■ Extracted records:
%%
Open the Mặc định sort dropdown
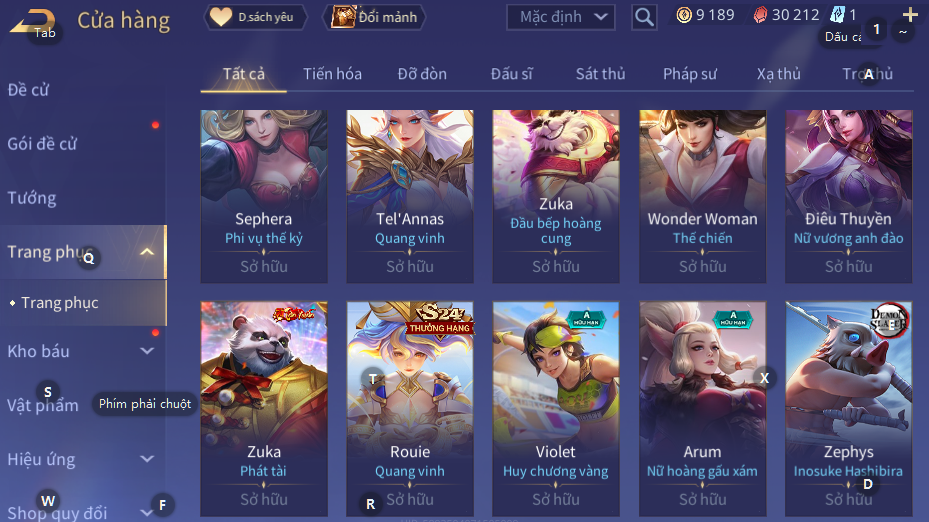Image resolution: width=929 pixels, height=522 pixels. tap(560, 17)
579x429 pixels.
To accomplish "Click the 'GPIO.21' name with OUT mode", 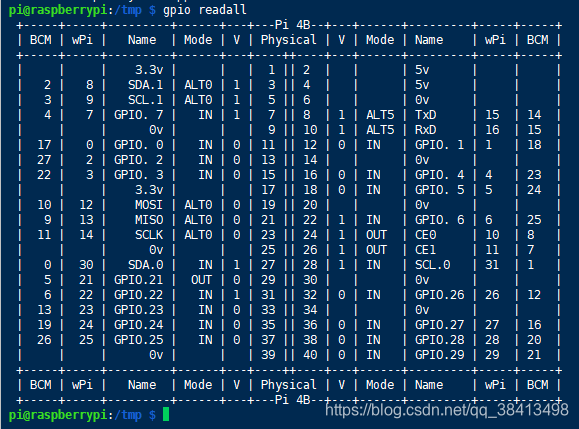I will (138, 280).
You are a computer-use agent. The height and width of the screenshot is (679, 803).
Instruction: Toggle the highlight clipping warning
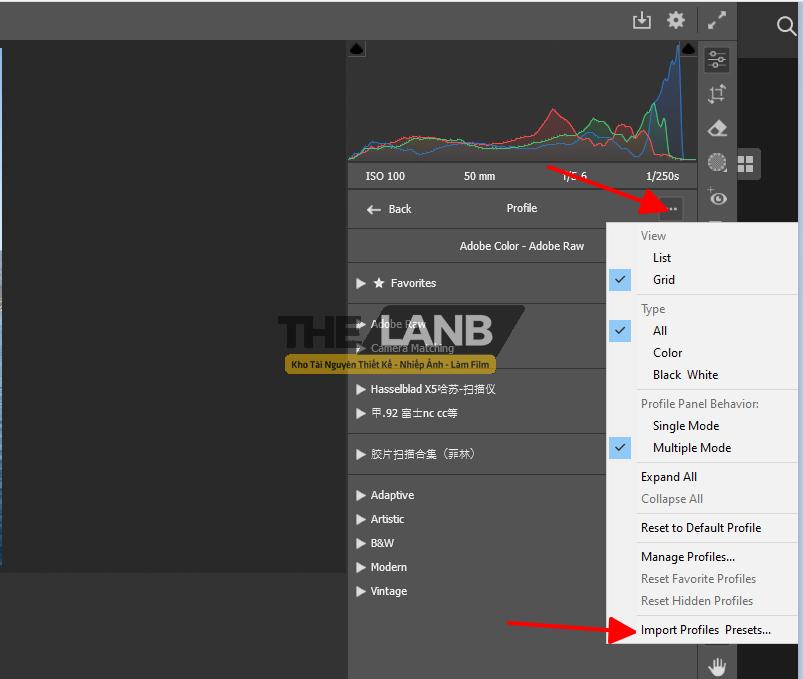(x=688, y=49)
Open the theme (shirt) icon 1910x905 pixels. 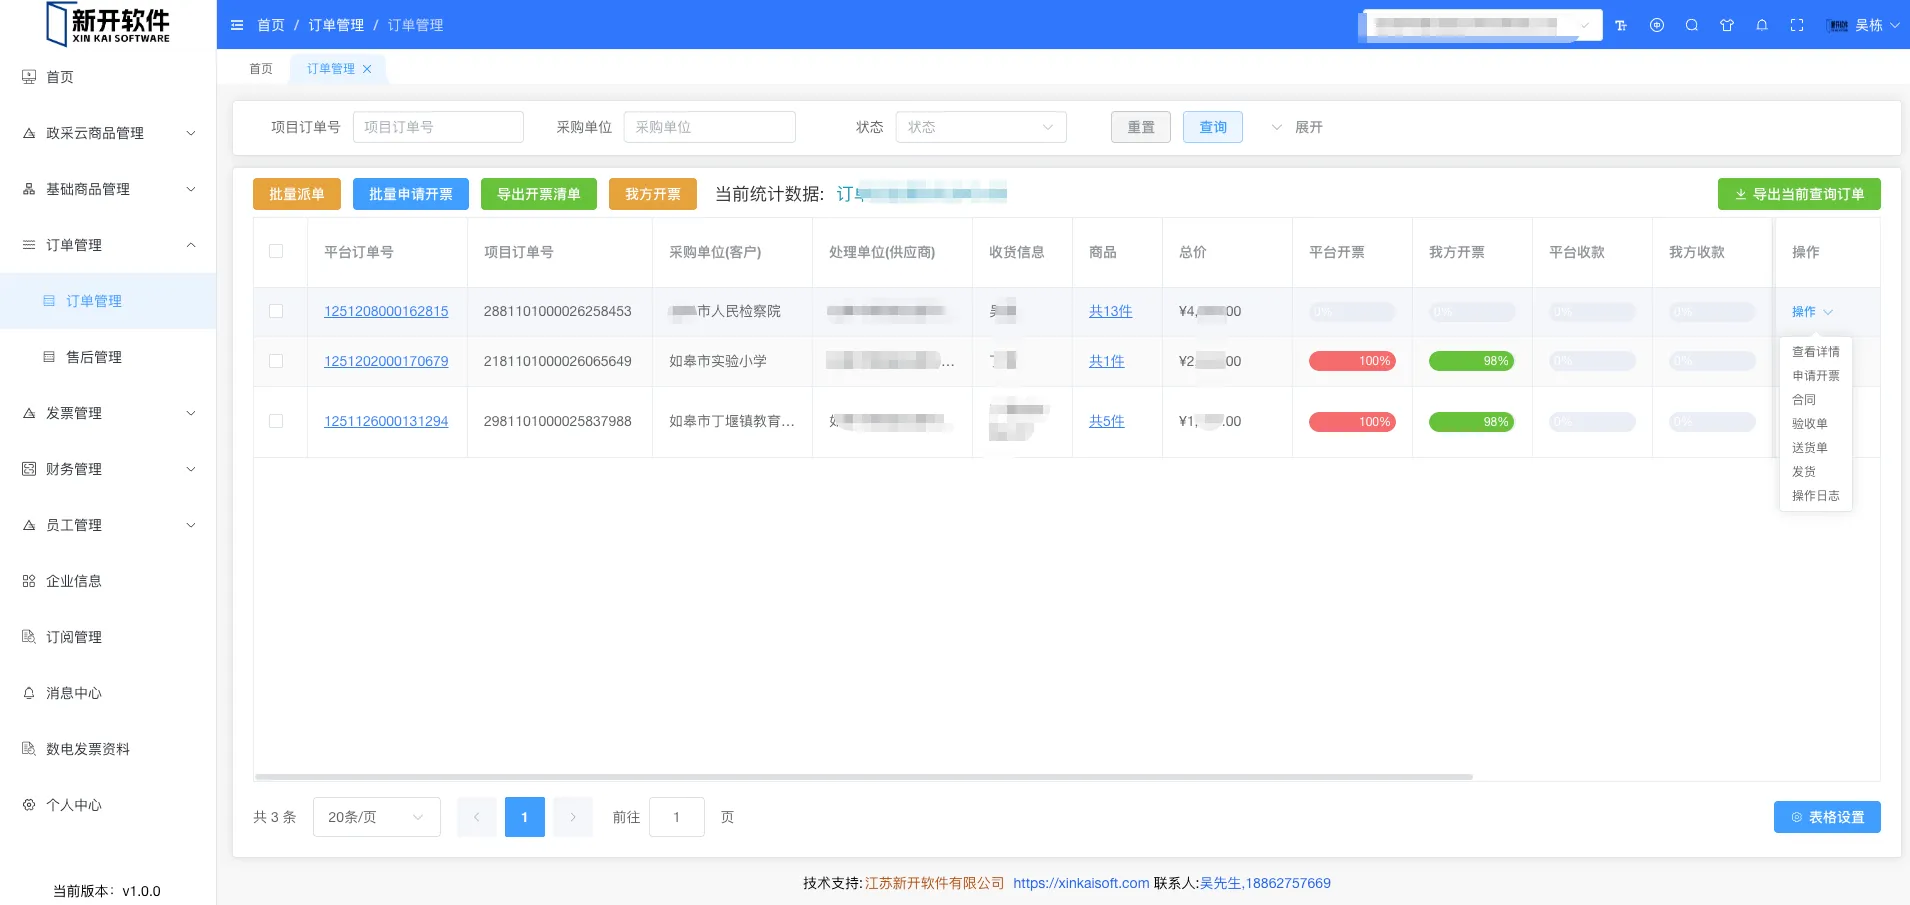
%%
■ EXERCISE: When the line containing "Instruction: Toggle the" is reached, write out that line and each one after it exactly, ending with the last line of the records; pictures are not copied.

■ ANSWER AREA:
Instruction: Toggle the highlight clipping warning
(x=688, y=49)
Open the theme (shirt) icon 1910x905 pixels. 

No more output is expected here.